I can understand that:
- One of the origins of the UB is a performance increase (e.g. by removing never executed code, such as
if (i 1 < i) { /* never_executed_code */ }). - UB can be triggered at compile time because C does not clearly distinguish between compile time and run time. The "whole language is based on the (rather unhelpful) concept of an "abstract machine" (link).
However, I cannot understand yet why C preprocessor is a subject of undefined behavior? It is known that preprocessing directives are executed at compile time.
Consider C11, 6.10.3.3 The ## operator, 3:
If the result is not a valid preprocessing token, the behavior is undefined.
Why not make it a constraint? For example:
The result shall be a valid preprocessing token.
The same question goes for all the other "the behavior is undefined" in 6.10 Preprocessing directives.
CodePudding user response:
Why is the C preprocessor a subject of undefined behavior?
When the C standard was created, there were some existing C preprocessors and there was some imaginary ideal C preprocessor in the minds of standardization committee members.
So there were these gray areas, where committee members weren't completely sure what would they want to do and/or existing C preprocessor implementations differed which each other in behavior.
So, these cases are not defined behavior.
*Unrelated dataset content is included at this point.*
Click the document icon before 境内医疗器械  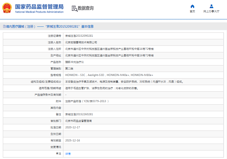(x=4, y=26)
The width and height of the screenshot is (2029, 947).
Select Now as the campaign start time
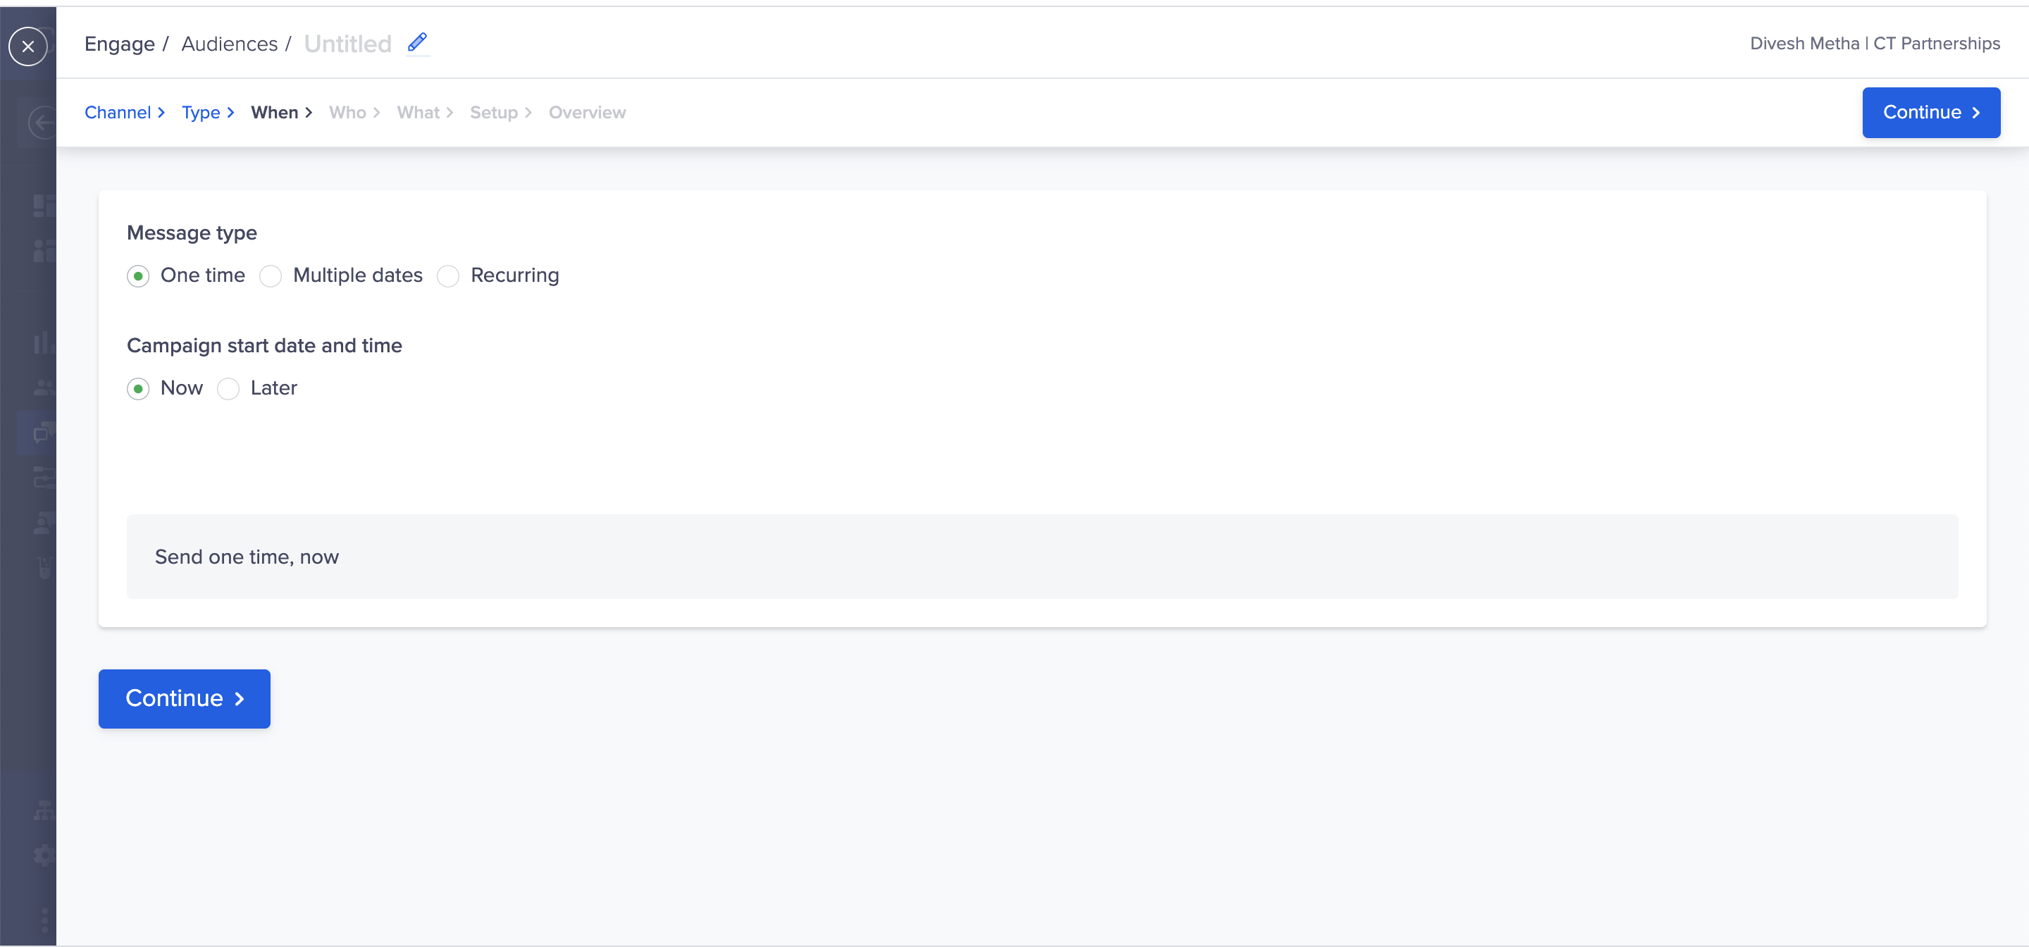coord(165,388)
Because the C committee members are not completely sure what the behavior actually should be. So there is no requirement on what it should be.
One of the origins of the UB
Yes, one of.
UB may exist to ease up implementing the language. Like for example, in case of the preprocessor, the preprocessor writers don't have to care about what happens when an invalid preprocessor token is a result of ##.
Or UB may exist to reconcile existing implementations with different behaviors or as a point for extensions. So a preprocessor that segfaults in case of UB, a preprocessor that accepts and works in case of UB, and a preprocessor that formats your hard drive in case of UB, all can be standard conformant (but I wouldn't want to work on that one that formats your drive).
CodePudding user response:
Without getting into specifics, my guess is, there exist several preprocessor implementations which have bugs, but the Standard doesn't want to declare them non-conforming, for compatibility reasons.
In human language: if you write a program which has X in it, preprocessor does weird stuff.
In standardese: the behavior of program with X is undefined.
If the standard says something like "The result shall be a valid preprocessing token", it might be unclear what "shall" means in this context.
- The programmer shall write the program so this condition holds? If so, the wording with "undefined behavior" is clearer and more uniform (it appears in other places too)
- The preprocessor shall make sure this condition holds? If so, this requires dedicated logic which checks the condition; may be impractical to implement.